Emma and I talked a lot about who should be Mellors. I knew Jack’s work, I loved it, but I realized he was perfect when we met. He has this quality of being extremely tender and very sensitive. Luckily, they had so much in common, they had the same sense of humor. They became good friends and had this real camaraderie.

I loved the casting of Joely Richardson as Mrs. Bolton, as she herself was a former Lady Chatterley in the BBC’s ’90s adaptation. Was that an intentional bit of casting?

It was not, actually. Kharmel Cochrane, the casting director, mentioned her—Joely knows the material so well, she’d explored it in the past. When we talked, she brought this version of Mrs.
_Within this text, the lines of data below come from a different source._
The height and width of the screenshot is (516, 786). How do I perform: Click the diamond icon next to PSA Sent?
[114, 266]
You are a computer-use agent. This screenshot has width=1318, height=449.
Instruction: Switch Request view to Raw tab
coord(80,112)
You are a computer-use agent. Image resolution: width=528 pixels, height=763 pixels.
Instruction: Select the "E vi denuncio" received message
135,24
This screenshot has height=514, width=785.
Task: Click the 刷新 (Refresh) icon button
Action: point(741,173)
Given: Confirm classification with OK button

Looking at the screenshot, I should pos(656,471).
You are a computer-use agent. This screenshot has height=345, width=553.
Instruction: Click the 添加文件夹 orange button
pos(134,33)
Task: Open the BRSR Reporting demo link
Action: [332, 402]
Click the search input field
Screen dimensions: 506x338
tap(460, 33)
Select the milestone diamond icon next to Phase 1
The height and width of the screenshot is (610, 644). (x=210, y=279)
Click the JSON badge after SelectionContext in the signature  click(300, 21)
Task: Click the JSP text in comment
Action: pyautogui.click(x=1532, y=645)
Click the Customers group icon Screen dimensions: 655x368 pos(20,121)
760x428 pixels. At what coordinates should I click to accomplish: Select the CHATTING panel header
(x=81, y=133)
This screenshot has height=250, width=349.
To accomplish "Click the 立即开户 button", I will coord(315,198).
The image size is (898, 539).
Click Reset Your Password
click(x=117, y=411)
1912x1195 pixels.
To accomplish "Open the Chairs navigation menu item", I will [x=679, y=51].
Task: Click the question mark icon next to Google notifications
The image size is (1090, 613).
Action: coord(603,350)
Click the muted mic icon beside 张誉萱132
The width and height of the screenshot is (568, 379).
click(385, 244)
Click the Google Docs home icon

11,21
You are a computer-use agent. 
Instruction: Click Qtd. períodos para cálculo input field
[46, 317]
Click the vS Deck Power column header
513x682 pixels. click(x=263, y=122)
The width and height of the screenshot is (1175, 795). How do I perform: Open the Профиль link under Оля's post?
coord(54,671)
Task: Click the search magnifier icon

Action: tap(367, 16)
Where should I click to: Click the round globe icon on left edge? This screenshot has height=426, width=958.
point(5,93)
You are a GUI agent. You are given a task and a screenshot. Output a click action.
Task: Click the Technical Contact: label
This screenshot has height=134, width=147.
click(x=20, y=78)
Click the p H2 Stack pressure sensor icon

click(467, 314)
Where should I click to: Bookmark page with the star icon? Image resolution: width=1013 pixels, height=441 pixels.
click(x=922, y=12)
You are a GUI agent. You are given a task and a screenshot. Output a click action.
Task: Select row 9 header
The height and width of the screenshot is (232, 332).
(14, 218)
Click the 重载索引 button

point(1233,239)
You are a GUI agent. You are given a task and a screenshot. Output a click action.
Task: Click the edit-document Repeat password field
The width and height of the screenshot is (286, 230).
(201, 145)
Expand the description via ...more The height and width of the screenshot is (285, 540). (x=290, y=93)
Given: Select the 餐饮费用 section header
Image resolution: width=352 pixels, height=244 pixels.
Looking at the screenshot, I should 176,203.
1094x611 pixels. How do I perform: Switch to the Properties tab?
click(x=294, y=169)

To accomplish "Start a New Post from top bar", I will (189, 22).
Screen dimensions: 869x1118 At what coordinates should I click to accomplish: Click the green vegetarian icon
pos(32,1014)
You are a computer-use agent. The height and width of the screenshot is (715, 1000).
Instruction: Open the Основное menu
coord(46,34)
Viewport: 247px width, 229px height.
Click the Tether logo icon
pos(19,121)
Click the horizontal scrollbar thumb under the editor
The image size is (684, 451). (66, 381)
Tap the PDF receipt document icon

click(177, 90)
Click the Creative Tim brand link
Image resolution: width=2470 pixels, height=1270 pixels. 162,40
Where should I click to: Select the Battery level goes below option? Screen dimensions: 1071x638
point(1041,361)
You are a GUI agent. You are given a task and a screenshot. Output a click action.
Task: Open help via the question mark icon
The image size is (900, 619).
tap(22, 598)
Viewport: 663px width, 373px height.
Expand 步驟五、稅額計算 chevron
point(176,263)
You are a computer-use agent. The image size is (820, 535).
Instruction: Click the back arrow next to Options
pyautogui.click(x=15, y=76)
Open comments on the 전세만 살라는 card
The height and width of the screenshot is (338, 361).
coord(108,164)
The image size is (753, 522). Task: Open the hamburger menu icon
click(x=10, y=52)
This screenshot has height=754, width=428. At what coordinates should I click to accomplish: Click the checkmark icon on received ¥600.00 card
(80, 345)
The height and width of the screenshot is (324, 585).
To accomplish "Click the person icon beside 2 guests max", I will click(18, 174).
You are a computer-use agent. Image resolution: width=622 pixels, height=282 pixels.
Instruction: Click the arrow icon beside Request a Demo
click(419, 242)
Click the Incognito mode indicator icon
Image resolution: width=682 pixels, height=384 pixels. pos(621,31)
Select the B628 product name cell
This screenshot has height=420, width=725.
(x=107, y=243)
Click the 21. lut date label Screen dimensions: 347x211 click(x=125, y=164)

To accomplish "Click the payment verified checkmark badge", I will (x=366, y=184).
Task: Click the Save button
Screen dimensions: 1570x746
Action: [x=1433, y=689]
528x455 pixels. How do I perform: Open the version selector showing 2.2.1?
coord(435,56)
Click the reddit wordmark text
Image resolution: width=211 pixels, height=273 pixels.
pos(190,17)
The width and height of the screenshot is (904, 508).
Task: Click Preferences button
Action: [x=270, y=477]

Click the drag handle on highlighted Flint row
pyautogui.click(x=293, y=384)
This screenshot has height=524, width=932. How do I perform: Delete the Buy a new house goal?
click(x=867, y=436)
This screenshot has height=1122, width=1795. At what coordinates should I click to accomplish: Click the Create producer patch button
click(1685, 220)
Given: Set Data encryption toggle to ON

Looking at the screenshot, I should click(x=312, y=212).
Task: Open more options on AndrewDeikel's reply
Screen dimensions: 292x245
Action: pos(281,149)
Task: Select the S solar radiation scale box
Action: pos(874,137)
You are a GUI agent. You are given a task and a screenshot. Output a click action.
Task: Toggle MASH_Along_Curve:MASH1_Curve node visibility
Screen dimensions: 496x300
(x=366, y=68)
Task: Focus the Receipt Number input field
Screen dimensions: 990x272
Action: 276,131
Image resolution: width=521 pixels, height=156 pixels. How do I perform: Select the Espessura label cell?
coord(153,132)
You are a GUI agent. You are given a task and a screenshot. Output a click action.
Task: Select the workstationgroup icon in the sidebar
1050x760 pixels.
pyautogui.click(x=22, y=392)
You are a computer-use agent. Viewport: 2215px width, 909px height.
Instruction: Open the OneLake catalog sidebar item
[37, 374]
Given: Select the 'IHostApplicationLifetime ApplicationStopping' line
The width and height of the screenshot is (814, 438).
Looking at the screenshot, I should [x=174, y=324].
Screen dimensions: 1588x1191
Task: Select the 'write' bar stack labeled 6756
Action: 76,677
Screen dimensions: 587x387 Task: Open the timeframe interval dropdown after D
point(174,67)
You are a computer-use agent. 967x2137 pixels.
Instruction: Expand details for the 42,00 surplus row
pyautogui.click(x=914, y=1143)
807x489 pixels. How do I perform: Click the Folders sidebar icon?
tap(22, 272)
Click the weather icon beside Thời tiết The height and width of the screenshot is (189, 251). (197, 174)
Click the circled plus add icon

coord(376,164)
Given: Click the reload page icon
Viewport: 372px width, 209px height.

Bolton that was very her own, filled with strangeness and ambiguity. There was something about her going back to the story through another door that I thought was special. It also made the relationship between Connie [and Mrs. Bolton] even more special and true.

For the Freeze Frame column, you chose Once Upon a Time in the West, specifically the final duel between Harmonica, played by Charles Bronson, and Frank, played by Henry Fonda.

It’s kind of a ballet. You see what actually created the Western language; a very tight shot on the eyes, then you go back to the wide shot. It’s choreographed, it’s epic, it’s operatic. The music of Ennio Morricone is so emotional, as well as the tension of what’s going to happen at the end of the duel. The way [Sergio Leone] takes in the landscapes, and the placement of the camera, creates this vertigo of being trapped in an emotion. It’s one of the scenes that makes me the happiest.

You can really see the impact of that scene on The Mustang in particular, which is like a modern Western in many ways.

Completely. The language of going from close to wide is something I love to use. I tried to use it also in this film because there’s something interesting about the jarring feeling of the editing. There’s a sense of space and largeness of nature that’s impactful.